(Data records Opens)
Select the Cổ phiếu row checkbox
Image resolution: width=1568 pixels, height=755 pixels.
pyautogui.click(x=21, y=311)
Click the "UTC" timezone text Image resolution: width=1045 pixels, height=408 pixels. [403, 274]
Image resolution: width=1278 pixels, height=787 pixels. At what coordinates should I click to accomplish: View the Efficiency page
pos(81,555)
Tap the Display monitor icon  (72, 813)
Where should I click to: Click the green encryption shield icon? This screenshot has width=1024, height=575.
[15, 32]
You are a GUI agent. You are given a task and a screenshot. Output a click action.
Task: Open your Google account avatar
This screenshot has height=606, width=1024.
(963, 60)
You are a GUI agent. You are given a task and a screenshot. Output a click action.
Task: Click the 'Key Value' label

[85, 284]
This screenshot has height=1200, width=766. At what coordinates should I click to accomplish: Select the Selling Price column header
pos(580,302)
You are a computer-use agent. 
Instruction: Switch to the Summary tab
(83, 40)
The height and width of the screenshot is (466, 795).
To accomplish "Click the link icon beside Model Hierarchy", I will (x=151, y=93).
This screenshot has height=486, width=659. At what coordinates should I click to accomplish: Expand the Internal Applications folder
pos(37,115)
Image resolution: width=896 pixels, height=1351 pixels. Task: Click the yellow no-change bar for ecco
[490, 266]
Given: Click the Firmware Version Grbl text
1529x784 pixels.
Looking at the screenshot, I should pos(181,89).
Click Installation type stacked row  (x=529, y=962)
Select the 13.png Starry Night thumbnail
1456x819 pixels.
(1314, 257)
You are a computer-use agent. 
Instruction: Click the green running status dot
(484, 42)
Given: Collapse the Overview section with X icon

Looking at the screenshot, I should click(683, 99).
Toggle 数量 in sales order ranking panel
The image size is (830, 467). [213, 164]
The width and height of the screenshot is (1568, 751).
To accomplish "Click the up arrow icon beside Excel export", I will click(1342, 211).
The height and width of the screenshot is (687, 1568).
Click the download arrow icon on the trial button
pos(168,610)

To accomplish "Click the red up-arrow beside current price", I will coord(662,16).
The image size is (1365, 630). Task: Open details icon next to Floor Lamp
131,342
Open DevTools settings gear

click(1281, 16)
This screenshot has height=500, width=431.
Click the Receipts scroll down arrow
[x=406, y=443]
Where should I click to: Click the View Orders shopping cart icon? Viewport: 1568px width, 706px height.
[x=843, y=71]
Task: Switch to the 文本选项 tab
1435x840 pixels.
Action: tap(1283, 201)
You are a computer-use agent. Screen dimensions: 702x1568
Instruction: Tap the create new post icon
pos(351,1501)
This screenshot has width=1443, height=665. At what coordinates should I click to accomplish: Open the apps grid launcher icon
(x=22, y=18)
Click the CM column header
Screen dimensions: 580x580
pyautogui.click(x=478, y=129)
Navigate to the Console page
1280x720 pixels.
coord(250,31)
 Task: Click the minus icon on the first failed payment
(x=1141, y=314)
(Data records Closes)
Return each line above exactly as it appears.

*Answer space*
Select the Cổ phiếu row checkbox
Image resolution: width=1568 pixels, height=755 pixels.
pyautogui.click(x=21, y=311)
Click the "UTC" timezone text Image resolution: width=1045 pixels, height=408 pixels. [403, 274]
Image resolution: width=1278 pixels, height=787 pixels. At what coordinates should I click to accomplish: View the Efficiency page
pos(81,555)
Tap the Display monitor icon  (72, 813)
Where should I click to: Click the green encryption shield icon? This screenshot has width=1024, height=575.
[15, 32]
You are a GUI agent. You are given a task and a screenshot. Output a click action.
Task: Open your Google account avatar
This screenshot has height=606, width=1024.
(963, 60)
You are a GUI agent. You are given a task and a screenshot. Output a click action.
Task: Click the 'Key Value' label

[85, 284]
This screenshot has height=1200, width=766. At what coordinates should I click to accomplish: Select the Selling Price column header
pos(580,302)
You are a computer-use agent. 
Instruction: Switch to the Summary tab
(83, 40)
The height and width of the screenshot is (466, 795).
To accomplish "Click the link icon beside Model Hierarchy", I will (x=151, y=93).
This screenshot has height=486, width=659. At what coordinates should I click to accomplish: Expand the Internal Applications folder
pos(37,115)
Image resolution: width=896 pixels, height=1351 pixels. Task: Click the yellow no-change bar for ecco
[490, 266]
Given: Click the Firmware Version Grbl text
1529x784 pixels.
Looking at the screenshot, I should pos(181,89).
Click Installation type stacked row  (x=529, y=962)
Select the 13.png Starry Night thumbnail
1456x819 pixels.
(1314, 257)
You are a computer-use agent. 
Instruction: Click the green running status dot
(484, 42)
Given: Collapse the Overview section with X icon

Looking at the screenshot, I should click(683, 99).
Toggle 数量 in sales order ranking panel
The image size is (830, 467). [213, 164]
The width and height of the screenshot is (1568, 751).
To accomplish "Click the up arrow icon beside Excel export", I will click(1342, 211).
The height and width of the screenshot is (687, 1568).
Click the download arrow icon on the trial button
pos(168,610)

To accomplish "Click the red up-arrow beside current price", I will coord(662,16).
The image size is (1365, 630). Task: Open details icon next to Floor Lamp
131,342
Open DevTools settings gear

click(1281, 16)
This screenshot has height=500, width=431.
Click the Receipts scroll down arrow
[x=406, y=443]
Where should I click to: Click the View Orders shopping cart icon? Viewport: 1568px width, 706px height.
[x=843, y=71]
Task: Switch to the 文本选项 tab
1435x840 pixels.
Action: tap(1283, 201)
You are a computer-use agent. Screen dimensions: 702x1568
Instruction: Tap the create new post icon
pos(351,1501)
This screenshot has width=1443, height=665. At what coordinates should I click to accomplish: Open the apps grid launcher icon
(x=22, y=18)
Click the CM column header
Screen dimensions: 580x580
pyautogui.click(x=478, y=129)
Navigate to the Console page
1280x720 pixels.
coord(250,31)
 Task: Click the minus icon on the first failed payment
(x=1141, y=314)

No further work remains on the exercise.